Acute kidney injury, or AKI, is when the kidney isn’t functioning at 100% and that decrease in function develops relatively quickly, typically over a few days. Actually, AKI used to be known as acute renal failure, or ARF, but AKI is a broader term that also includes subtle decreases in kidney function.

AKI can essentially be split into three types, prerenal AKI meaning the cause of kidney injury’s coming before the kidneys, postrenal AKI—meaning after the kidneys, or intrarenal AKI—meaning within the kidneys.

Now the kidney’s job is to regulate what’s in the blood, so they might remove waste, or make sure electrolyte levels are steady, or regulate the overall amount of water, and even make hormones - the kidneys do a lot of stuff!

Blood gets into the kidney through the renal artery, into tiny clumps of arterioles called glomeruli where it’s initially filtered, with the filtrate, the stuff filtered out, moving into the renal tubule.

Sometimes fluid or electrolytes can move back from the filtrate into the blood - called reabsorption, and sometimes more fluid or electrolytes can move from the blood to the fitrate - called secretion.

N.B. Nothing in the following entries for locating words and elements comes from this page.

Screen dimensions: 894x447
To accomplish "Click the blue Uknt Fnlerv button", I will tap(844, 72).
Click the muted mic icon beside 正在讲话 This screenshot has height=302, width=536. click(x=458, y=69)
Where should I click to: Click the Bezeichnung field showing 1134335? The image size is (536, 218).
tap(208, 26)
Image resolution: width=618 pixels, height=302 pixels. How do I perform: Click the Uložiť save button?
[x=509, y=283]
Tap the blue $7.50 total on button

Along with fluid and electrolytes, though, waste-containing compounds are also filtered, like urea and creatinine, although some urea is actually reabsorbed back into the blood, whereas only a little bit of creatinine is reabsorbed. In fact, in the blood, the normal ratio of blood urea nitrogen, or BUN, to creatinine is between 5 and 20 to 1—meaning the blood carries 5 to 20 molecules of urea for every one molecule of creatinine, and this is a pretty good diagnostic for looking at kidney function!

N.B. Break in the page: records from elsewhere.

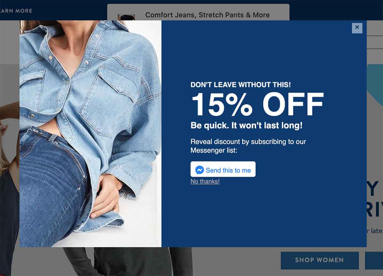Click the Be quick. It won't last long text
This screenshot has height=276, width=383.
pos(246,125)
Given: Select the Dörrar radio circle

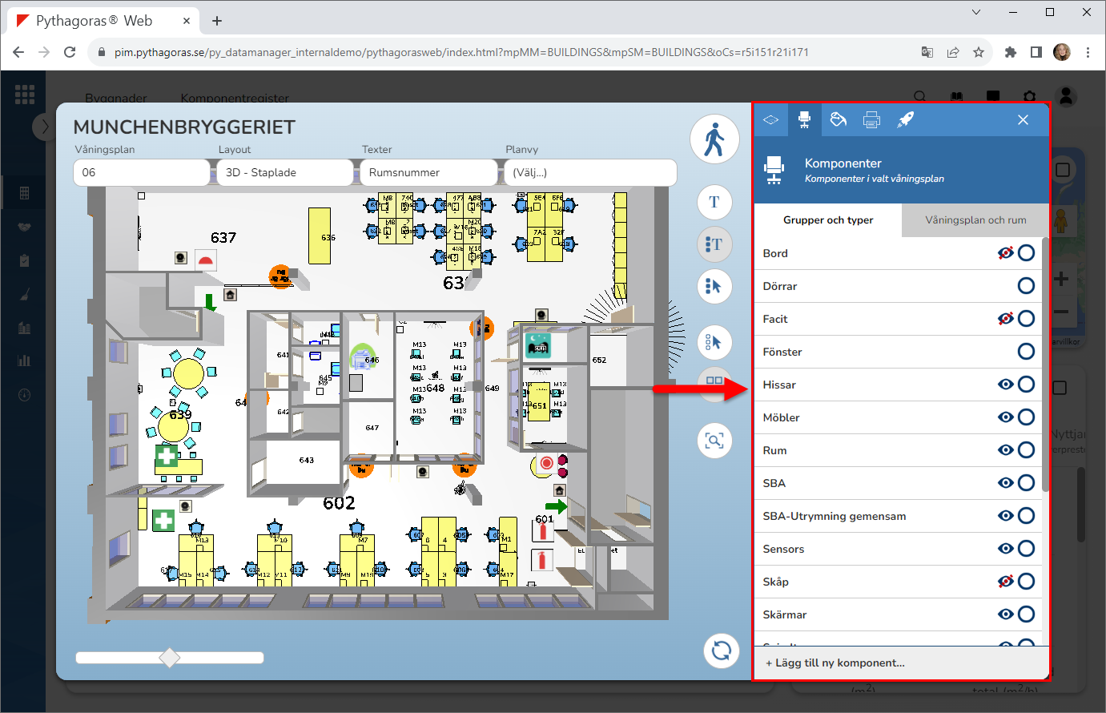Looking at the screenshot, I should coord(1026,286).
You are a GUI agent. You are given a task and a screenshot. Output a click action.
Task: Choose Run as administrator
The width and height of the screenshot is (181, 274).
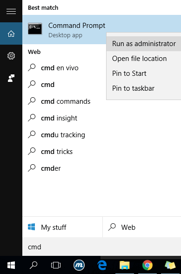pyautogui.click(x=144, y=44)
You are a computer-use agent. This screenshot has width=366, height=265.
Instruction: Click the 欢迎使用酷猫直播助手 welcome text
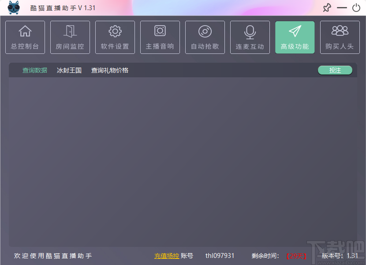click(x=52, y=255)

Ultimately the filtrate is turned into urine and is excreted from the kidney through the ureter, into the bladder, and peed away. Meanwhile, the filtered blood drains into the renal vein.

Alright so prerenal kidney injury is due to a decreased blood flow into the kidneys.

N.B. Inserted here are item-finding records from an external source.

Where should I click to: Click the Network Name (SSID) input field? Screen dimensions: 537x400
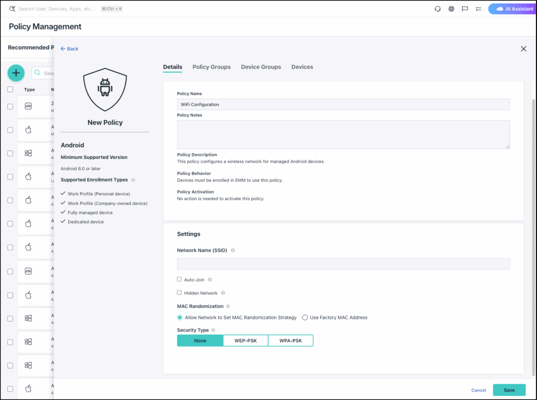click(343, 264)
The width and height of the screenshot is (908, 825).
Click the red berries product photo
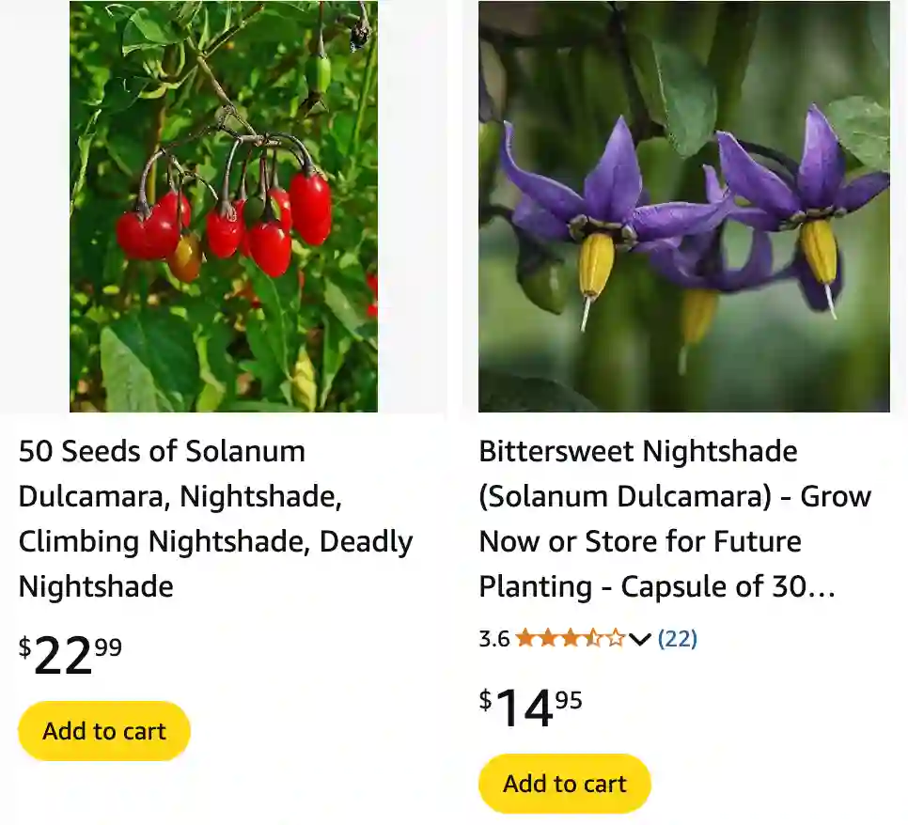[x=223, y=206]

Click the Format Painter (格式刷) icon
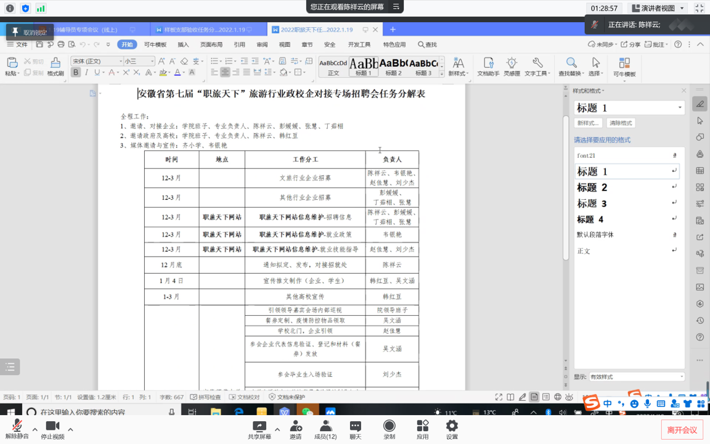point(55,64)
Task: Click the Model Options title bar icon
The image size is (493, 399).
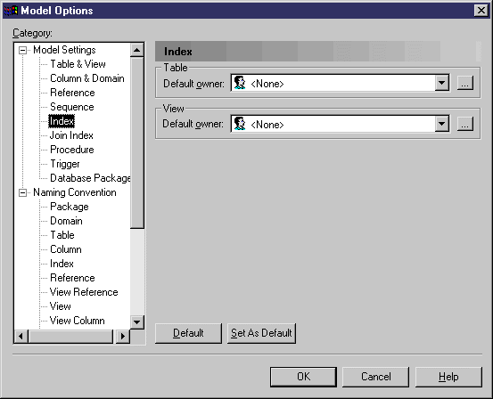Action: click(11, 11)
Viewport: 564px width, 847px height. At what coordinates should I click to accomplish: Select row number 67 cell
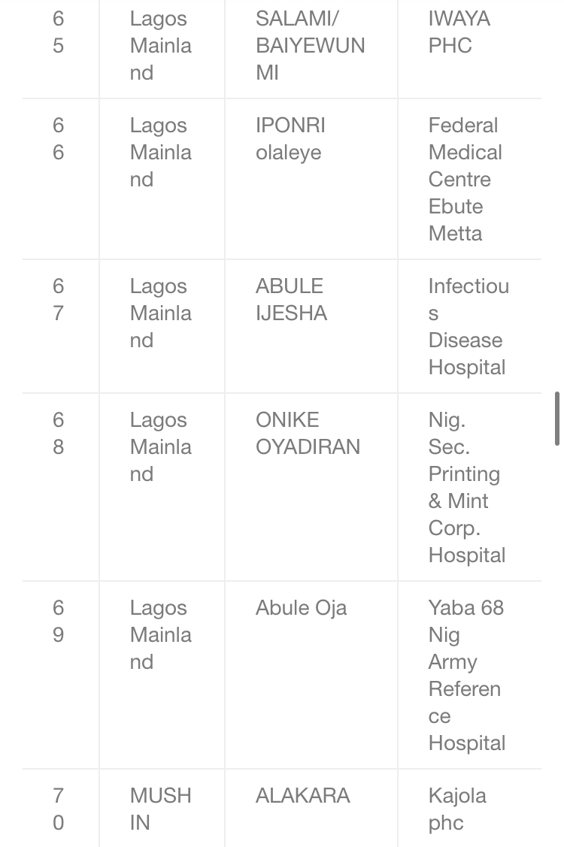[61, 326]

So if you’ve got your body fluid, with fluid in circulating in the plasma as well as all the other intracellular and extracellular fluid. So a decreased blood flow could be due to an absolute loss of body fluid, where fluid actually leaves the body.

This could be due to major hemorrhage or blood loss, vomiting, diarrhea, or with severe burns where body fluid evaporates quickly without the protective skin. Decreased blood flow could also be due to a relative loss of fluid, where total body fluid stays the same, how can that happen though?

Well one example of this is distributive shock, which is where fluid moves from the blood vessels into the tissues, which keeps the total body fluid volume the same but you have a relative decrease in blood volume.

Key Takeaways

Prerenal azotemia is a form of azotemia in which the kidneys fail to adequately filter waste products from the blood, due to reduced renal perfusion. This can be caused by dehydration, excessive blood loss, heart failure, or any condition that decreases blood flow to the kidneys. Treatment of prerenal azotemia focuses on addressing the underlying cause, such as increasing fluid intake or treating the underlying condition.